“Ditonjok dan disabet bahu kanannya pakai selang sama sepatu ditendang,” ucap Suderajat kepada wartawan di lokasi, Selasa 27 Januari 2026.
“(Disabetnya) sama tentara. Ditendang juga, bangun lagi, bangun lagi, (ditendang) sama tentara,” sambungnya.
Peristiwa ini bermula ia berangkat sejak pukul 04.00 WIB untuk mengambil es gabus di pabrik rumahan daerah Depok Lama, lalu menuju Kemayoran, Jakarta Pusat.

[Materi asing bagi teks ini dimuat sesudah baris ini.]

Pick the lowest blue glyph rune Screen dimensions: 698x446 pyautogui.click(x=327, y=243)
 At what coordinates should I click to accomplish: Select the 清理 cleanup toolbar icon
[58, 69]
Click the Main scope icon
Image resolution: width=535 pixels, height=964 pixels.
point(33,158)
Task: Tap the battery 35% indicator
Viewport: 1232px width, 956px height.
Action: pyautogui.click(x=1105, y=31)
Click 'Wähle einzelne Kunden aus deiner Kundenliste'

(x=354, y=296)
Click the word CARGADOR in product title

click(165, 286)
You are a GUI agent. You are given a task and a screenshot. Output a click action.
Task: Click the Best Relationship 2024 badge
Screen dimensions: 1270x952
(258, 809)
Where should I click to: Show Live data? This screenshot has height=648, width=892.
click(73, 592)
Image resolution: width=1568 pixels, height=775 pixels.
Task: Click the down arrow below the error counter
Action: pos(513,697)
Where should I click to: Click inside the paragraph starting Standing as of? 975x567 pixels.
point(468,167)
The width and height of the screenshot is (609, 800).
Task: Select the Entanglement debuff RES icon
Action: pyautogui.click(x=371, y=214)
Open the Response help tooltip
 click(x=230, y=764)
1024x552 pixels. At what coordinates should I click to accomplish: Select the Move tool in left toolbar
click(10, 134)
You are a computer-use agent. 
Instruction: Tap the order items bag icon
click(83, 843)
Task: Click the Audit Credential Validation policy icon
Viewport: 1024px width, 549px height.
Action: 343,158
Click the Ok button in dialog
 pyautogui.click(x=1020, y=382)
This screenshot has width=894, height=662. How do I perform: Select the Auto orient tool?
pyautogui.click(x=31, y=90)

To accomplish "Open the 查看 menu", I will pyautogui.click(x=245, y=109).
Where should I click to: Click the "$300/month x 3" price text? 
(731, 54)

Saat berkeliling jualan, Suderajat dihampiri sekelompok orang yang alibinya hendak membeli es gabus.
“Pertama (mereka) datang beli es kue, terus es nya dibejek-bejek. Kata bapaknya itu es racun,” ungkap Suderajat.
Es gabus yang dijualnya disebut mengandung spons, beracun, bahkan dituduh basi.
Teksturnya juga disebut menyerupai kapas bedah. Setelahnya, es yang hancur itu dilempar ke wajah Suderajat hingga meninggalkan luka goresan di pipi.
“Es nya dibejek sampai hancur. Ini dekat mata saya jadi sakit sama bahu nyeri,” tuturnya.
Saat itu, Suderajat sempat diamankan oleh polisi dan TNI karena es gabus miliknya disebut mengandung spons.
Setelah diamankan, ia diarahkan beberapa hal termasuk menerima pukulan dari aparat.
Baca Juga
“Katanya jangan pegangan, (disuruh berdiri satu kaki), sampai dua kaki ganti-gantian. (Disuruh) bangun lagi, bangun lagi,” tutur Suderajat.
Meski sempat berupaya menjelaskan ke aparat bahwa es gabus yang dijualnya berbahan asli, Suderajat seolah diabaikan.
“Saya bilang ini es kue yang asli, jadi ini dituduh. Saya bilang bukan tapi mereka bilang es spons,” terangnya.
Disebutkan, Suderajat kembali ke rumah pada Minggu 25 Januari sekitar pukul 05.00 WIB bersama barang dagangannya sudah hancur dan tak bisa untuk dijual kembali.
Ia mengaku masih trauma dan memilih tidak berjualan sementara waktu.